Dataset records:
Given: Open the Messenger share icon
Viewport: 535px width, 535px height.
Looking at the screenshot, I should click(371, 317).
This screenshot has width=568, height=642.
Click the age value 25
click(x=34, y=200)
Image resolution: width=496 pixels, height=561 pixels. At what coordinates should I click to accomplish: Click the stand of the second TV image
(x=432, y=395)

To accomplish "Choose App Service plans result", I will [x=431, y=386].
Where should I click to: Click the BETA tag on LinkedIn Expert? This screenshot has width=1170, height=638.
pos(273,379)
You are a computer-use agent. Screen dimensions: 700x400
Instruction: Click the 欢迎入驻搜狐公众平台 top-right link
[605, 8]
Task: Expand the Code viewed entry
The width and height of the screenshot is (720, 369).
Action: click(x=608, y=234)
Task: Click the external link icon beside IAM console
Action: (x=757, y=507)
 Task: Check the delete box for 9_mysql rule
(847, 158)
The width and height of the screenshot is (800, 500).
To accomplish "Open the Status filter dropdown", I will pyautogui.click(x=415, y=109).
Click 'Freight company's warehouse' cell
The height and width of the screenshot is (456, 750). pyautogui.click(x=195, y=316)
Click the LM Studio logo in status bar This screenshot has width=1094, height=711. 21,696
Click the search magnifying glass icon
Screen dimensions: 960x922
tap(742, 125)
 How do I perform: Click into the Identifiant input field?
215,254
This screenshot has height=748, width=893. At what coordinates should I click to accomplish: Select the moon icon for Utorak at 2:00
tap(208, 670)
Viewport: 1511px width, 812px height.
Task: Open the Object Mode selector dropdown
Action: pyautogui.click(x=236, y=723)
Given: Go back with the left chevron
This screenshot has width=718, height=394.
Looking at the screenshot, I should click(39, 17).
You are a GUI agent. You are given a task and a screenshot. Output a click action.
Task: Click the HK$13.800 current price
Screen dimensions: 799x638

What the task requires -
Retype every line of the data above exactly.

Solution -
Given: Open the Messenger share icon
Viewport: 535px width, 535px height.
Looking at the screenshot, I should click(371, 317).
This screenshot has width=568, height=642.
Click the age value 25
click(x=34, y=200)
Image resolution: width=496 pixels, height=561 pixels. At what coordinates should I click to accomplish: Click the stand of the second TV image
(x=432, y=395)

To accomplish "Choose App Service plans result", I will [x=431, y=386].
Where should I click to: Click the BETA tag on LinkedIn Expert? This screenshot has width=1170, height=638.
pos(273,379)
You are a computer-use agent. Screen dimensions: 700x400
Instruction: Click the 欢迎入驻搜狐公众平台 top-right link
[605, 8]
Task: Expand the Code viewed entry
The width and height of the screenshot is (720, 369).
Action: click(x=608, y=234)
Task: Click the external link icon beside IAM console
Action: (x=757, y=507)
 Task: Check the delete box for 9_mysql rule
(847, 158)
The width and height of the screenshot is (800, 500).
To accomplish "Open the Status filter dropdown", I will pyautogui.click(x=415, y=109).
Click 'Freight company's warehouse' cell
The height and width of the screenshot is (456, 750). pyautogui.click(x=195, y=316)
Click the LM Studio logo in status bar This screenshot has width=1094, height=711. 21,696
Click the search magnifying glass icon
Screen dimensions: 960x922
tap(742, 125)
 How do I perform: Click into the Identifiant input field?
215,254
This screenshot has height=748, width=893. At what coordinates should I click to accomplish: Select the moon icon for Utorak at 2:00
tap(208, 670)
Viewport: 1511px width, 812px height.
Task: Open the Object Mode selector dropdown
Action: pyautogui.click(x=236, y=723)
Given: Go back with the left chevron
This screenshot has width=718, height=394.
Looking at the screenshot, I should click(39, 17).
You are a GUI agent. You are given a task and a screenshot. Output a click action.
Task: Click the HK$13.800 current price
Screen dimensions: 799x638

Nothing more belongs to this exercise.